In this study, we used a computerized facial morphing task in which neutral faces gradually “morph” into mad, sad, or happy faces. This task is meant to measure emotional sensitivity, because to do the task well you need to be able to correctly identify very subtle signs of emotion in the face. We found that people who are frequent Facebook users (more than 8 hours a week) made more mistakes when they were asked to identify happy faces than infrequent users (less than 4 hours a week).

So, this finding might mean that by using Facebook frequently, we are becoming less sensitive to emotion – happiness in particular. But it could also mean that people who are already a little less sensitive to subtle emotional expressions choose to use more social media. Importantly, these are correlational data, so we can’t draw strong conclusions about cause and effect.

For this reason, it is crucial to conduct research that can actually get at cause and effect. I have just such a project in the works. The plan is to follow teens from the time they are 13 until they are 17. I’ll track what types of social media they use, how often they use them, why they use them, and if they prefer social media to face-to-face interactions for doing certain things (like sharing emotional experiences).

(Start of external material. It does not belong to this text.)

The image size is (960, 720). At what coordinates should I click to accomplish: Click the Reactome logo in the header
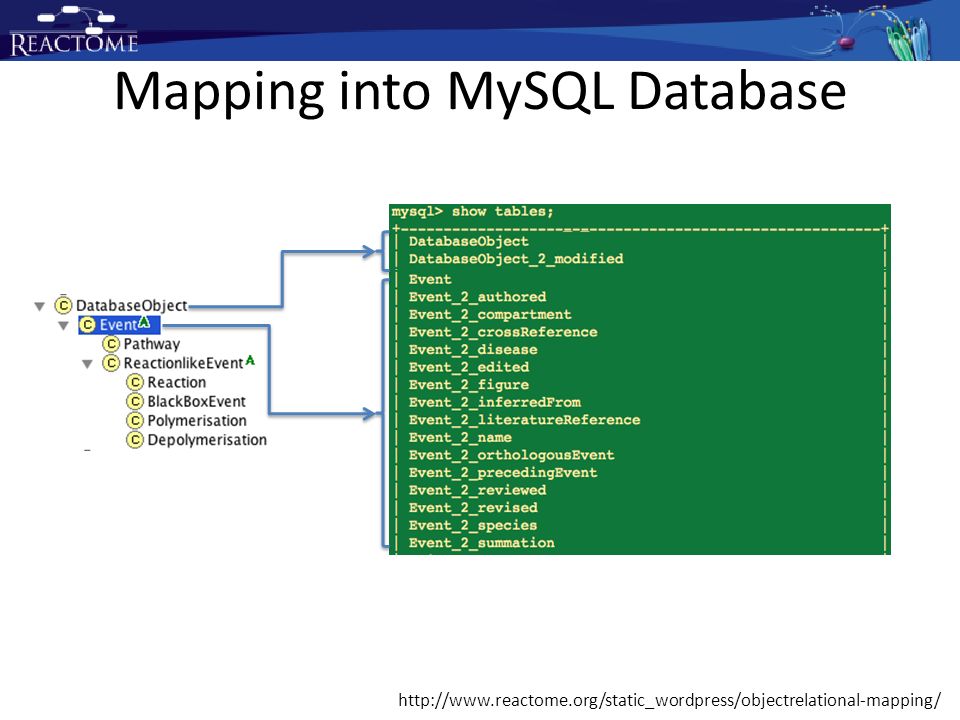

Then I’ll test how these patterns of social media use directly influence changes in teens’ emotional strengths and weaknesses over time– their empathy, emotional sensitivity, their brain functioning, and how well they control their emotions.

By scientifically tracking teens over time, we can start to unravel whether social media drive our emotional lives, whether social media just reflect the way we already are, or whether both are the case. Without research that considers all these possibilities, we just can’t know which is true.

Social media are social tools like any other, right, neither good nor bad? – happy people can use them to share ideas and experiences; troubled people can seek out healthy or destructive social connections; bad people can find victims; and the socially awkward can find a safe haven.

Or maybe social media are very special indeed, and will have a profound impact on how we live as social and emotional beings. This is the question I am most interested in. I think we all embrace the idea that social media will change us in some way. And now, we must spend time, energy and resources to figure out exactly how.